Sunday, March 22, 2020

So, My Mom Wrote a Thing

So, my mom is a total boss, and she is an amazing writer. She wrote this beautiful lyric, silly, and wonderful piece. It is, honestly, one of my favorite things she is written. She showed it to me first in paragraphs, and reading it in my head, I knew that this piece of prose was a poem who just needed shape! So, she and I talked, and I asked her real Aladdin style, "Do you trust me?" She said yes and I put in a line break here and an indent there. These are all her words, and images, and moments; I just gave it some shape. With no more pomp and even less circumstance, here is "The River" by Mary Botsford.


The River
Eternal, yet fleeting,
unchanged and ever-changing. 
The waters bounce and bumble over rocks
and stumble and tumble over waterfalls. 
But mostly it serenely flows by over the depths. 

But the thing is,
from one instant to the next,
the river is continually evolving. 
The H2O particles going by this instant
are not the ones I will see in the
next nano-second,
or the next
or the next. 

The river will never be the same.
This riverbed was created eons ago
(epochs ago? I’m a bit fuzzy on my geological time). 
Created by glaciers or floods or God’s great design.
At least the riverbed,
or the path if you will,
is unchanging. 

Look at any map from a hundred years ago. 
It’s right there! 
My river is right there on the map
and right here at my feet. 
Right where it has always been. 

Ah, but naysayers will say,
Look at the oxbow of some rivers.
That’s where some river either
got pissy at having to drive the same commute every day,
or perhaps the water wanted to frolic and play in the field like Ferdinand the Bull.  But, I digress. 

I’m kind of fuzzy, too,
on why the river didn’t just
pull itself together and get back on track. 
But apparently sometimes it just can’t,
and thus we have oxbows. 

Personally, I think the fish are kinda
jazzed about them, the oxbows, I mean.
They don’t have to just swim
up or down the river…
they can swim a racetrack if they want to. 
What kid did not love crawling around in
crazy circles if they were lucky enough
to grow up in a house with connecting rooms? 

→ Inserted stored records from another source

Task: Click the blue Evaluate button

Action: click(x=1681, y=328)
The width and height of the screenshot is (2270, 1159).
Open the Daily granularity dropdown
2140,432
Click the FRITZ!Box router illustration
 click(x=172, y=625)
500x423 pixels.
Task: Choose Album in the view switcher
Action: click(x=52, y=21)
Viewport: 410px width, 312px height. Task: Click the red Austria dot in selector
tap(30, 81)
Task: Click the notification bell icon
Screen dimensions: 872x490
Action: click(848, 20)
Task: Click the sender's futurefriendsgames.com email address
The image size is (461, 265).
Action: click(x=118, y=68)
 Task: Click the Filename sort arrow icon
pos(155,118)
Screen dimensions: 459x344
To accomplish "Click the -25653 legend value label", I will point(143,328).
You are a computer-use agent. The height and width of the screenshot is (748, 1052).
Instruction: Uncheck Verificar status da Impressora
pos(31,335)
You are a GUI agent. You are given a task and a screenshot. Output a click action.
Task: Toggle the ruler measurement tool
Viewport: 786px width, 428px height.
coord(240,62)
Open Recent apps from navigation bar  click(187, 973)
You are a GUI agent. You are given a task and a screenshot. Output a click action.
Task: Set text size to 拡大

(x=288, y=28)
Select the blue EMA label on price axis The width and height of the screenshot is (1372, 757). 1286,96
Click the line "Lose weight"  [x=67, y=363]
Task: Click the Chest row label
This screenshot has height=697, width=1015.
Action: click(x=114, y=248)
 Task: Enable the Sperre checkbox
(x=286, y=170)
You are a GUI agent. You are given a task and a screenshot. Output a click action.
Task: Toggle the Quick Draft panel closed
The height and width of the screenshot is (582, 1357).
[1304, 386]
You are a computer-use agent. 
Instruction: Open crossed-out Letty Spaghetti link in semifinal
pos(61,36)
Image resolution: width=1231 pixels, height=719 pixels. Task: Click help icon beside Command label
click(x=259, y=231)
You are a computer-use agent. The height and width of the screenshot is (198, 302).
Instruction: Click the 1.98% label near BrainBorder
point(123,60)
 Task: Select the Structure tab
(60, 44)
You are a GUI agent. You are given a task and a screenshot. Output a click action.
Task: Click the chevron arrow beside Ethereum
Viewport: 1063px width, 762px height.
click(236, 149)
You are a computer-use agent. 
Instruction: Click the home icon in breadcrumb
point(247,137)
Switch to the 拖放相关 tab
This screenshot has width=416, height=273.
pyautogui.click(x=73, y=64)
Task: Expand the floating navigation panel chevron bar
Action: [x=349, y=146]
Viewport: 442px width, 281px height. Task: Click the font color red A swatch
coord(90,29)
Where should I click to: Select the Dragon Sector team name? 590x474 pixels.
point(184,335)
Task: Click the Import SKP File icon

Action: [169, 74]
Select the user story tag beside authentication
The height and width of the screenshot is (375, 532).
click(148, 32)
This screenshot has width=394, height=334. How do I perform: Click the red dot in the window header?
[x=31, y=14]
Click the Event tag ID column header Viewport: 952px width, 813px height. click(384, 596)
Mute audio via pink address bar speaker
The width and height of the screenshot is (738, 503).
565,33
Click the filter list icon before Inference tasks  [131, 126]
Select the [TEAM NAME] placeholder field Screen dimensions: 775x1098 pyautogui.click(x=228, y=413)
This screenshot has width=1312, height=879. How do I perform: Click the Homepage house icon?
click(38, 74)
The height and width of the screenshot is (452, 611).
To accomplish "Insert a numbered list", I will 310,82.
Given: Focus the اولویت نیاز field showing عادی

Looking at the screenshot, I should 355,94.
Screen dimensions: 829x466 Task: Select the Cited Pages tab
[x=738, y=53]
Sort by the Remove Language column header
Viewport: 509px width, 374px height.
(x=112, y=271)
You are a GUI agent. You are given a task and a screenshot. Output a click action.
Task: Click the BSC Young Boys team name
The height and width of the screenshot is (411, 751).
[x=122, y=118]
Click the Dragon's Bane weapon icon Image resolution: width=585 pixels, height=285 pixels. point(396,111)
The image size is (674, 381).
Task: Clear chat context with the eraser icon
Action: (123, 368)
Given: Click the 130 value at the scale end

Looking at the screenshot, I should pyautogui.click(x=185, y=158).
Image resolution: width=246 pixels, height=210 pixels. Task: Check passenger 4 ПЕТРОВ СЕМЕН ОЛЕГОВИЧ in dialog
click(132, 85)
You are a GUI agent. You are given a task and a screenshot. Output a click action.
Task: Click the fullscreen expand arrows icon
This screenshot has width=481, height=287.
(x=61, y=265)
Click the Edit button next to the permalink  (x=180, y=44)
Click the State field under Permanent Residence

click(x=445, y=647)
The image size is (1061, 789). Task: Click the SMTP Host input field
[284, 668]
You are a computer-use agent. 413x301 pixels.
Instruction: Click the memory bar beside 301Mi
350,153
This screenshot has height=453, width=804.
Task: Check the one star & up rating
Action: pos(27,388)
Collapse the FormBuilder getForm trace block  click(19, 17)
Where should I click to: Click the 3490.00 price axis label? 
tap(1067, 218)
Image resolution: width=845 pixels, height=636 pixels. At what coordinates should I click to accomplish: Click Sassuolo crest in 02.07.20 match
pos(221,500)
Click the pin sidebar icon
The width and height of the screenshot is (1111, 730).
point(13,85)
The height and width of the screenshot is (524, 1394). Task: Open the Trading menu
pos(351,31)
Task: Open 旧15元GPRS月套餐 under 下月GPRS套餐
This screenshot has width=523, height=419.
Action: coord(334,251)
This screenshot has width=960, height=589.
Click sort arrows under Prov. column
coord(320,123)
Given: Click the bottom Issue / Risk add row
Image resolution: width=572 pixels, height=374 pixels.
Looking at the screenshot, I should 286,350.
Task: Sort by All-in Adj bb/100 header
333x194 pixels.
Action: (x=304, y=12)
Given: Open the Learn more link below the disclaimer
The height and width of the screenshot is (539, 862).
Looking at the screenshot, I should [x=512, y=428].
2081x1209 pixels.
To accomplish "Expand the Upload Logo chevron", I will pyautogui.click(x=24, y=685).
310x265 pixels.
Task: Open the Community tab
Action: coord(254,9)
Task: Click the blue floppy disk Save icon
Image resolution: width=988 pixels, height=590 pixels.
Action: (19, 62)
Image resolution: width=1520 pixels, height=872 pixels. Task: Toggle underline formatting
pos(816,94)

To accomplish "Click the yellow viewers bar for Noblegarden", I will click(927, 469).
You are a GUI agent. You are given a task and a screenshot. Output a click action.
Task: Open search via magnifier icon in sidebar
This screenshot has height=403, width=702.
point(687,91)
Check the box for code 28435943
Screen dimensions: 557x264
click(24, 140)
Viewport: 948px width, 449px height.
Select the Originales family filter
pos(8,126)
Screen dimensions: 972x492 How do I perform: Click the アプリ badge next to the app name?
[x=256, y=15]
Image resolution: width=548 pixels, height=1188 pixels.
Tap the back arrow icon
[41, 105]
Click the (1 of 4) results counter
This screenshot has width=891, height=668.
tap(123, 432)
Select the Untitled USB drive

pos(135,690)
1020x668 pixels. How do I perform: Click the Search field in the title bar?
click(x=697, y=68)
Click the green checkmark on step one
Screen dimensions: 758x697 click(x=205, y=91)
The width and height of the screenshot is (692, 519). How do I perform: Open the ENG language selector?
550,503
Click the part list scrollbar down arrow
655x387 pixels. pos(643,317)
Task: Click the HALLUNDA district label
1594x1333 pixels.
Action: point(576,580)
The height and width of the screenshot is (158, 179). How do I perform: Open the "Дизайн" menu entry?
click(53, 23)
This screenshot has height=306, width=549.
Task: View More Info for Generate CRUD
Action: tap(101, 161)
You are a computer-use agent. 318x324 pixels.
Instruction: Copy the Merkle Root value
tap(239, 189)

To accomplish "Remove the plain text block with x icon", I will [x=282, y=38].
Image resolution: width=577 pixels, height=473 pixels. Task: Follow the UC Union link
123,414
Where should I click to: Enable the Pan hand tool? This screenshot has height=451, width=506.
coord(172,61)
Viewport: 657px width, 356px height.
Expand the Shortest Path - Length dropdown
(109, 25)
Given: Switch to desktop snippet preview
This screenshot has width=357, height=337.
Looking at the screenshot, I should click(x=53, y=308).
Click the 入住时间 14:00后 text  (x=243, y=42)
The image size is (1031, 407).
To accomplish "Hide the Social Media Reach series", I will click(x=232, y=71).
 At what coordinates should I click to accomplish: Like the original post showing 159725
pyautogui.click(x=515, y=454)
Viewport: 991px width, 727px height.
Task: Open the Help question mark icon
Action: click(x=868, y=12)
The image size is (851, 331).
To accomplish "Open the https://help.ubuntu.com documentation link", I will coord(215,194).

We had such a house when my girls were babies. 
We called it the Circus Maximus, and it was stupid fun. 
Even our dog, Callie, would romp along the C.M.
as we crawled and chased each other. 
Sometimes he, being a Great Dane and all,
would knock over the littlest one, but still. . . 
crazy fun. 

Back to the fish, see why I think they are kinda jazzed about it? 
And just think, Dory
(you know, from Finding Nemo)
 would get back home with every completed swim
around the Circus Maximus. 

Just outside my door, the river is serene,
then tumbling,
then bouncing
and bumbling
all within a very short distance. 
The water flows by constantly,
but it is not a constant. 

Each drop of water is very fleeting,
never to pass this way again. 
Ok, I know the loop thing of
evaporation and clouds and then rain-- 
Nature’s Circus Maximus. 

So maybe that raindrop has been here, after all.
It is both ancient and new. 
A dear friend has a saying, “both-and.” 
It took me years to get it. 
“Both-and” instead of
win-lose,
either-or,
us-them. 
A way of looking at life with all of its contradictions.
Straight ahead or swim the racetrack awhile.

My kids tease me sometimes,
Ok, land the plane. 
Like, get to the point. 
I don’t know the point except
that these words needed to
bumble
and
stumble
their way out. 

Walking along the river, I feel a great need
to express my joy from having
this beautiful river for a
neighbor. 
I feel a tug to ponder it as both
fleeting and timeless. 
To ponder my love for the water as a
constant, but ever-changing. 
Same as the object of my affection.                                                  
Both-and. 
Eternal and fleeting. 
Contradictions and constants. 

The River.                 Life.                Me.